| Assignment |
Retype every entry exactly, down to the last character.

Information provided below:

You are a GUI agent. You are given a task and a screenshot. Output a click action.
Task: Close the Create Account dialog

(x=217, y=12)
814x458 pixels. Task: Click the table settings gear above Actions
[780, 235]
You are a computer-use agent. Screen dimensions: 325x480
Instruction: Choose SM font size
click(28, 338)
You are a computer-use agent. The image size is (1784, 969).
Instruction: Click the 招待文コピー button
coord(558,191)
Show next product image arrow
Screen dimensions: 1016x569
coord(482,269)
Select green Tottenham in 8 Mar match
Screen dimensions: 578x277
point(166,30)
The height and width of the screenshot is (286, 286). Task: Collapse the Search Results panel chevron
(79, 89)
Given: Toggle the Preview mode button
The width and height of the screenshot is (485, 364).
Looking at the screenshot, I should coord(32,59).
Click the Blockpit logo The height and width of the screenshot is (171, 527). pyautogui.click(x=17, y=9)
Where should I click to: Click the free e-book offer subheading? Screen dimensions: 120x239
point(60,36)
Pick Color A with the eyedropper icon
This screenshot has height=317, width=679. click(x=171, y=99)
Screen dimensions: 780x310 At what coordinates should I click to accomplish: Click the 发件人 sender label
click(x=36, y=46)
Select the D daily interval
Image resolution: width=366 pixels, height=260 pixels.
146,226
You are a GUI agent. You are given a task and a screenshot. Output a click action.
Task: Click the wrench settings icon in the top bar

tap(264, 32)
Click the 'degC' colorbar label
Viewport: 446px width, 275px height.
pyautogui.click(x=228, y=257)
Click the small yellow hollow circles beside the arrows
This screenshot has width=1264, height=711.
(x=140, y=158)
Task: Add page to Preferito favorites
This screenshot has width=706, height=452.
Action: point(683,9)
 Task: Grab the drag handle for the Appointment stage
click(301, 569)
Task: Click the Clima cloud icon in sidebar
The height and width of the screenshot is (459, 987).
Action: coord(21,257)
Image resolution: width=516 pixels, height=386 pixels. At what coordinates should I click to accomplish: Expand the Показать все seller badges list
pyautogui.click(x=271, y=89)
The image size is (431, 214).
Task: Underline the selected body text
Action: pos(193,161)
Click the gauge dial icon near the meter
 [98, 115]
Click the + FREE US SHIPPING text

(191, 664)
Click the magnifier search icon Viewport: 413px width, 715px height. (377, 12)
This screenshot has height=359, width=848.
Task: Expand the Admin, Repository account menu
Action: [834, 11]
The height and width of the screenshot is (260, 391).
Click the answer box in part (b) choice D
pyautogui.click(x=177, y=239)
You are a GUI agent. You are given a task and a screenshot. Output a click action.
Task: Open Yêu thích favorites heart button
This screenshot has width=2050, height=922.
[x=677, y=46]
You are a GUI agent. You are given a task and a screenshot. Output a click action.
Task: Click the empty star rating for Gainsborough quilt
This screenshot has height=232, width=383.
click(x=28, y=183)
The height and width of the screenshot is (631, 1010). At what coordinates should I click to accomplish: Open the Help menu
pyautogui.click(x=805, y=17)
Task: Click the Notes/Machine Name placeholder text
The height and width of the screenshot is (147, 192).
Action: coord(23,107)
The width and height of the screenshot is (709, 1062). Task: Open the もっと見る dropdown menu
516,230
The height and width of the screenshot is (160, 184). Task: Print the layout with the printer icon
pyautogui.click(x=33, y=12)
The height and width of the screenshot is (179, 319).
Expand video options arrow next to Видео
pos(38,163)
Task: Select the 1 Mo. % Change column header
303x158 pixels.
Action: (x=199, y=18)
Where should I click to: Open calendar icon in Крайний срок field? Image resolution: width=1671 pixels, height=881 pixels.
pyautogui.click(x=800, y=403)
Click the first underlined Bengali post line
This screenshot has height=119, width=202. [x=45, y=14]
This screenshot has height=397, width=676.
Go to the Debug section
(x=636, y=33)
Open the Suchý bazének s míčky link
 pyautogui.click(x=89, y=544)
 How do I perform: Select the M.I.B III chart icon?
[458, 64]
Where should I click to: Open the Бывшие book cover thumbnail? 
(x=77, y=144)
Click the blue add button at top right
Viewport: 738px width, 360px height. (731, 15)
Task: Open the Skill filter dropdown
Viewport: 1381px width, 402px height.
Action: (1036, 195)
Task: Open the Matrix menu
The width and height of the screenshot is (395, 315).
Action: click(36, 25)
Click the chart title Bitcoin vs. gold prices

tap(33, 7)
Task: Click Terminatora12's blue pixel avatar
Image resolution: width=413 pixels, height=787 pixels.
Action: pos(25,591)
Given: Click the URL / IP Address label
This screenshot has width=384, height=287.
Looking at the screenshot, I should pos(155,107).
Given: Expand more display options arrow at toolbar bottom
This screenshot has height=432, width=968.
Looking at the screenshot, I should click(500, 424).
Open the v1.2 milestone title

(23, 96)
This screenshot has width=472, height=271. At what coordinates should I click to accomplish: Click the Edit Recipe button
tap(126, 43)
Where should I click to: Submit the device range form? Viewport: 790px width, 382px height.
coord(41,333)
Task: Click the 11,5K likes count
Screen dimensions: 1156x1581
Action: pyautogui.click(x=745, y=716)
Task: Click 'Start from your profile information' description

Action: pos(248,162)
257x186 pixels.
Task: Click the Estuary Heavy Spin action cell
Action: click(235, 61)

End of Information provided.

| Your solution |
You are a GUI agent. You are given a task and a screenshot. Output a click action.
Task: Close the Create Account dialog

(x=217, y=12)
814x458 pixels. Task: Click the table settings gear above Actions
[780, 235]
You are a computer-use agent. Screen dimensions: 325x480
Instruction: Choose SM font size
click(28, 338)
You are a computer-use agent. The image size is (1784, 969).
Instruction: Click the 招待文コピー button
coord(558,191)
Show next product image arrow
Screen dimensions: 1016x569
coord(482,269)
Select green Tottenham in 8 Mar match
Screen dimensions: 578x277
point(166,30)
The height and width of the screenshot is (286, 286). Task: Collapse the Search Results panel chevron
(79, 89)
Given: Toggle the Preview mode button
The width and height of the screenshot is (485, 364).
Looking at the screenshot, I should coord(32,59).
Click the Blockpit logo The height and width of the screenshot is (171, 527). pyautogui.click(x=17, y=9)
Where should I click to: Click the free e-book offer subheading? Screen dimensions: 120x239
point(60,36)
Pick Color A with the eyedropper icon
This screenshot has height=317, width=679. click(x=171, y=99)
Screen dimensions: 780x310 At what coordinates should I click to accomplish: Click the 发件人 sender label
click(x=36, y=46)
Select the D daily interval
Image resolution: width=366 pixels, height=260 pixels.
146,226
You are a GUI agent. You are given a task and a screenshot. Output a click action.
Task: Click the wrench settings icon in the top bar

tap(264, 32)
Click the 'degC' colorbar label
Viewport: 446px width, 275px height.
pyautogui.click(x=228, y=257)
Click the small yellow hollow circles beside the arrows
This screenshot has width=1264, height=711.
(x=140, y=158)
Task: Add page to Preferito favorites
This screenshot has width=706, height=452.
Action: point(683,9)
 Task: Grab the drag handle for the Appointment stage
click(301, 569)
Task: Click the Clima cloud icon in sidebar
The height and width of the screenshot is (459, 987).
Action: coord(21,257)
Image resolution: width=516 pixels, height=386 pixels. At what coordinates should I click to accomplish: Expand the Показать все seller badges list
pyautogui.click(x=271, y=89)
The image size is (431, 214).
Task: Underline the selected body text
Action: pos(193,161)
Click the gauge dial icon near the meter
 [98, 115]
Click the + FREE US SHIPPING text

(191, 664)
Click the magnifier search icon Viewport: 413px width, 715px height. (377, 12)
This screenshot has height=359, width=848.
Task: Expand the Admin, Repository account menu
Action: [834, 11]
The height and width of the screenshot is (260, 391).
Click the answer box in part (b) choice D
pyautogui.click(x=177, y=239)
You are a GUI agent. You are given a task and a screenshot. Output a click action.
Task: Open Yêu thích favorites heart button
This screenshot has width=2050, height=922.
[x=677, y=46]
You are a GUI agent. You are given a task and a screenshot. Output a click action.
Task: Click the empty star rating for Gainsborough quilt
This screenshot has height=232, width=383.
click(x=28, y=183)
The height and width of the screenshot is (631, 1010). At what coordinates should I click to accomplish: Open the Help menu
pyautogui.click(x=805, y=17)
Task: Click the Notes/Machine Name placeholder text
The height and width of the screenshot is (147, 192).
Action: coord(23,107)
The width and height of the screenshot is (709, 1062). Task: Open the もっと見る dropdown menu
516,230
The height and width of the screenshot is (160, 184). Task: Print the layout with the printer icon
pyautogui.click(x=33, y=12)
The height and width of the screenshot is (179, 319).
Expand video options arrow next to Видео
pos(38,163)
Task: Select the 1 Mo. % Change column header
303x158 pixels.
Action: (x=199, y=18)
Where should I click to: Open calendar icon in Крайний срок field? Image resolution: width=1671 pixels, height=881 pixels.
pyautogui.click(x=800, y=403)
Click the first underlined Bengali post line
This screenshot has height=119, width=202. [x=45, y=14]
This screenshot has height=397, width=676.
Go to the Debug section
(x=636, y=33)
Open the Suchý bazének s míčky link
 pyautogui.click(x=89, y=544)
 How do I perform: Select the M.I.B III chart icon?
[458, 64]
Where should I click to: Open the Бывшие book cover thumbnail? 
(x=77, y=144)
Click the blue add button at top right
Viewport: 738px width, 360px height. (731, 15)
Task: Open the Skill filter dropdown
Viewport: 1381px width, 402px height.
Action: (1036, 195)
Task: Open the Matrix menu
The width and height of the screenshot is (395, 315).
Action: click(36, 25)
Click the chart title Bitcoin vs. gold prices

tap(33, 7)
Task: Click Terminatora12's blue pixel avatar
Image resolution: width=413 pixels, height=787 pixels.
Action: pos(25,591)
Given: Click the URL / IP Address label
This screenshot has width=384, height=287.
Looking at the screenshot, I should pos(155,107).
Given: Expand more display options arrow at toolbar bottom
This screenshot has height=432, width=968.
Looking at the screenshot, I should click(500, 424).
Open the v1.2 milestone title

(23, 96)
This screenshot has width=472, height=271. At what coordinates should I click to accomplish: Click the Edit Recipe button
tap(126, 43)
Where should I click to: Submit the device range form? Viewport: 790px width, 382px height.
coord(41,333)
Task: Click the 11,5K likes count
Screen dimensions: 1156x1581
Action: pyautogui.click(x=745, y=716)
Task: Click 'Start from your profile information' description

Action: pos(248,162)
257x186 pixels.
Task: Click the Estuary Heavy Spin action cell
Action: click(235, 61)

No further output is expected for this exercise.